Les médias craignent un regain de tensions dans la région, mais ils estiment que l’époque des émeutes, des violences et des affrontements est bel et bien passée. La Radio télévision suisse (RTS) relève toutefois, dans cette affaire, un degré de violence verbale très rare dans la monde politique suisse.

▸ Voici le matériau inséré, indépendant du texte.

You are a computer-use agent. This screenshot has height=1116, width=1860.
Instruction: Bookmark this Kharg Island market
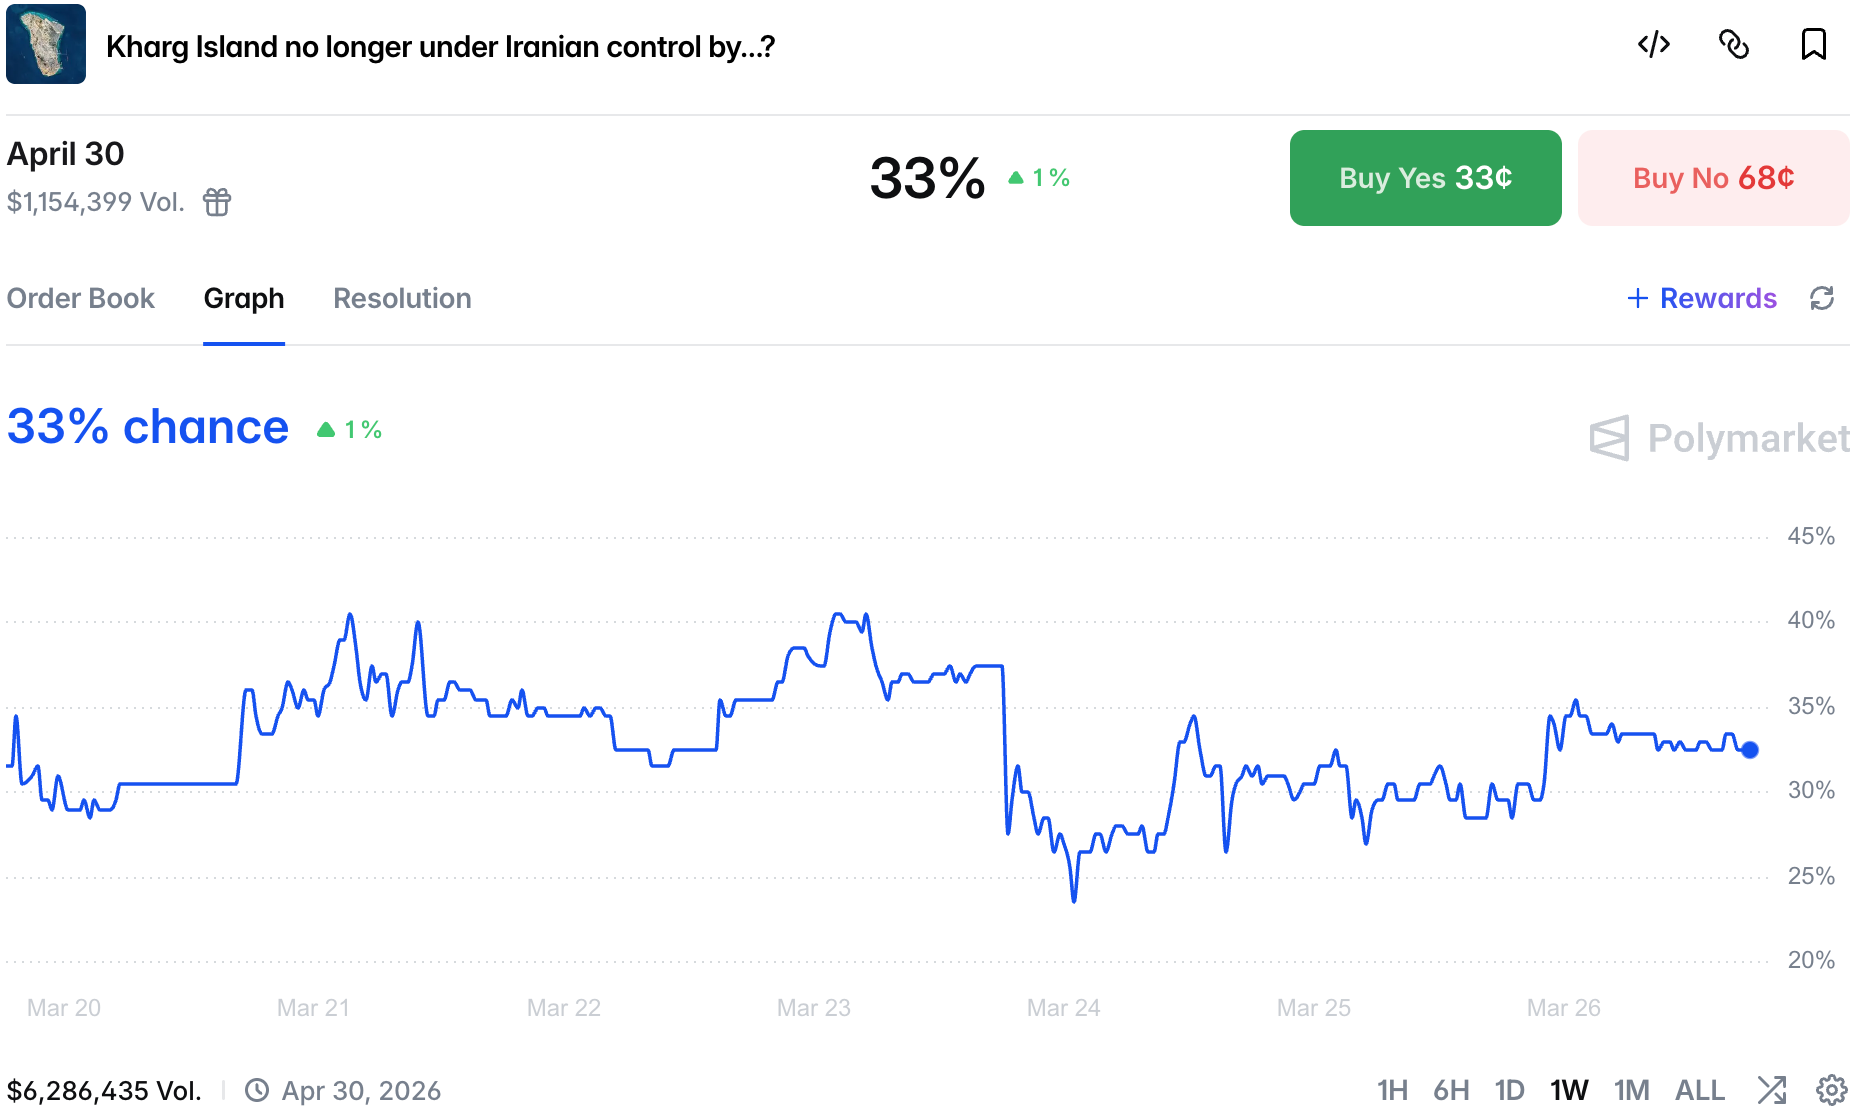[x=1813, y=45]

Les journaux plutôt pro-bernois mettent en avant la longue et lourde procédure judiciaire qui s’annonce, avec le dépôt probable de recours contre l’annulation du scrutin. «À défaut de pouvoir refaire l’Histoire, on peut toujours saisir les tribunaux», déclare le Journal du Jura, qui qualifie de «fiasco» l’ensemble du processus de vote mené à Moutier. La Berner Zeitung salue le «courage» de la préfète, qui a «gardé le cap malgré les menaces – émanant avant tout des pro-jurassiens de Moutier – qu’une annulation du scrutin déclencherait des émeutes». Mais le quotidien considère cette annulation comme un «cadeau empoisonné» pour le canton de Berne, qui espérait clore ce dossier le plus rapidement possible.
Gênant pour la démocratie
Le Bund/Tagesanzeiger ainsi que la Neue Zürcher Zeitung (NZZ) prennent un peu de recul. Ils rappellent que le canton de Berne n’a pas toujours été exemplaire dans la Question jurassienne: il a tenté d’influencer les électeurs dans les années 70 en soutenant financièrement les pro-bernois. En revanche, l’enjeu ne s’arrête pas à Moutier, estime le Bund/Tagesanzeiger: «Pour le pays démocratique modèle qu’est la Suisse, le cas de Moutier devient gênant». Mais la situation n’est plus la même aujourd’hui qu’il y a 50 ans, relève la NZZ: «Ni le gouvernement ni le parlement bernois ne contestent que la ville doit décider elle-même si elle veut rester dans le canton ou non». Malgré la colère, les doutes et les tensions, le quotidien zurichois considère que le conflit touche à sa fin.